Below are the steps to set up and send logs from Cribl to Axiom using the HTTP destination:
  1. Create a new HTTP destination in Cribl LogStream:
Open Cribl’s UI and navigate to Destinations > HTTP. Click on + Add New to create a new destination.
Cribl LogStream

Cribl LogStream

  1. Configure the destination:
  • Name: Choose a name for the destination.
  • In the Axiom UI, click the Datasets tab and create your dataset by entering its name and description.
Auth overview

Auth overview

  • Endpoint URL: Input the URL of your Axiom log ingest endpoint. This should be something like https://api.axiom.co/v1/datasets/$DATASET_NAME/ingest. Replace $DATASET_NAME with the name of your dataset.
  • Method: Choose POST.
  • Event Breaker: Set this to One Event Per Request or CRLF (Carriage Return Line Feed), depending on how you want to separate events.
Cribl LogStream destination

Cribl LogStream destination

  1. Headers:
You may need to add some headers.
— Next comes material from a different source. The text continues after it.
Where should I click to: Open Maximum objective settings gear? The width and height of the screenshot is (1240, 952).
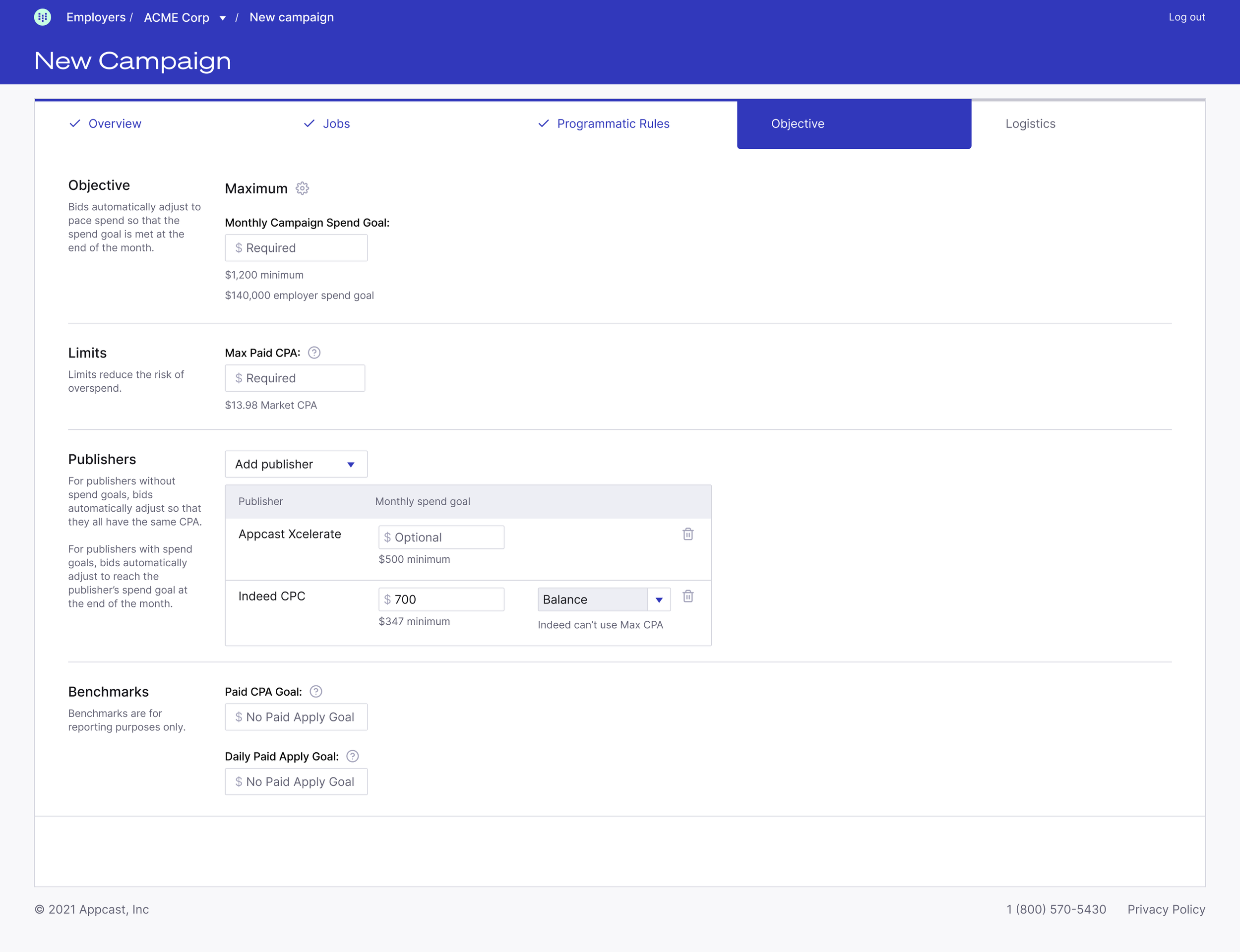302,188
Here is a common example:
  • Content-Type: Set this to application/json.
  • Authorization: This should be Bearer $API_Token, replacing $API_Token with the actual API token from organization settings.
Cribl LogStream destination headers

Cribl LogStream destination headers

  1. Body:
In the Body Template, input {{_raw}}. This forwards the raw log event to Axiom.
  1. Save and enable the destination:
After you’ve finished configuring the destination, save your changes and make sure the destination is enabled.
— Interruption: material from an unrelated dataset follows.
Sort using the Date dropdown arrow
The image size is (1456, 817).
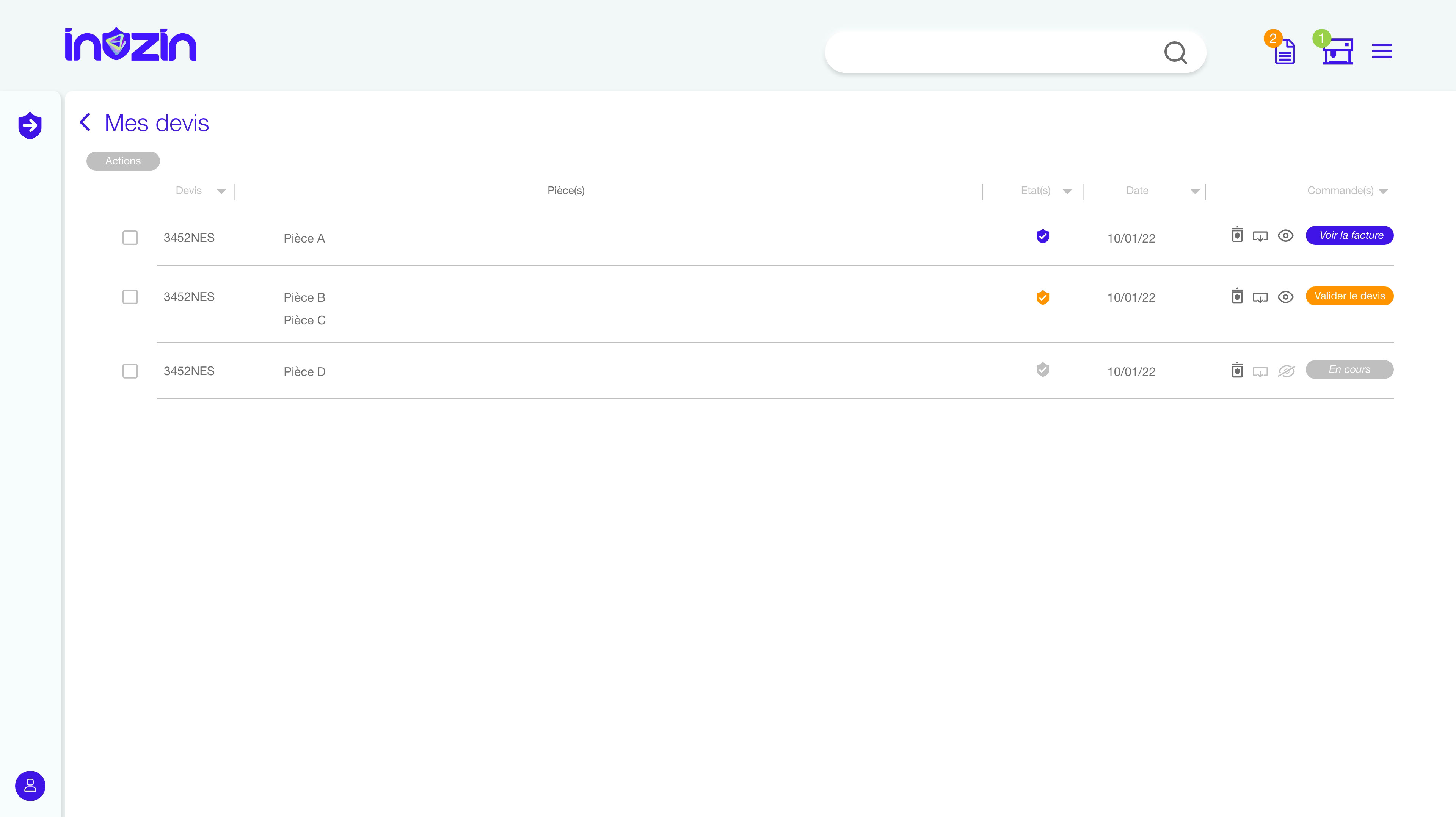pyautogui.click(x=1194, y=191)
Set up log forwarding from Cribl to Axiom using the Syslog destination

Create Syslog endpoint

  1. Click Settings icon Settings > Endpoints.
  2. Click New endpoint.
  3. Click .
  4. Name the endpoint.
  5. Select the dataset where you want to send data.
  6. Copy the URL displayed for the newly created endpoint. This is the target URL where you send the data.
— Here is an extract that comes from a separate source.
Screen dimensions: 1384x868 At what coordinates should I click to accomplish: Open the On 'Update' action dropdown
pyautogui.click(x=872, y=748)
Configure destination in Cribl

  1. Create a new Syslog destination in Cribl LogStream:
Open Cribl’s UI and navigate to Destinations > Syslog. Click on + Add New to create a new destination.
  1. Configure the destination:
  • Name: Choose a name and output ID for the destination.
  • Protocol: Choose the protocol for the Syslog messages. Select the TCP protocol.
  • Destination Address: Input the address of the Axiom endpoint to which you want to send logs. This address is generated from your Syslog endpoint in Axiom and follows this format: tcp+tls://qsfgsfhjsfkbx9.syslog.axiom.co:6514.
  • Destination Port: Enter the port number on which the Axiom endpoint is listening for Syslog messages which is 6514
  • Format: Choose the Syslog message format. RFC3164 is a common format and is generally recommended.
  • Facility: Choose the facility code to use in the Syslog messages. The facility code represents the type of process that’s generating the Syslog messages.
  • Severity: Choose the severity level to use in the Syslog messages. The severity level represents the importance of the Syslog messages.
Cribl LogStream destination configuration

Cribl LogStream destination configuration

  1. Configure the Message:
  • Timestamp Format: Choose the timestamp format to use in the Syslog messages.
  • Application Name Field: Enter the name of the field to use as the app name in the Syslog messages.
  • Message Field: Enter the name of the field to use as the message in the Syslog messages. Typically, this would be _raw.
  • Throttling: Enter the throttling value. Throttling is a mechanism to control the data flow rate from the source (Cribl) to the destination (in this case, an Axiom Syslog Endpoint).
Configure the Syslog message

Configure the Syslog message

  1. Save and enable the destination
After you’ve finished configuring the destination, save your changes and make sure the destination is enabled.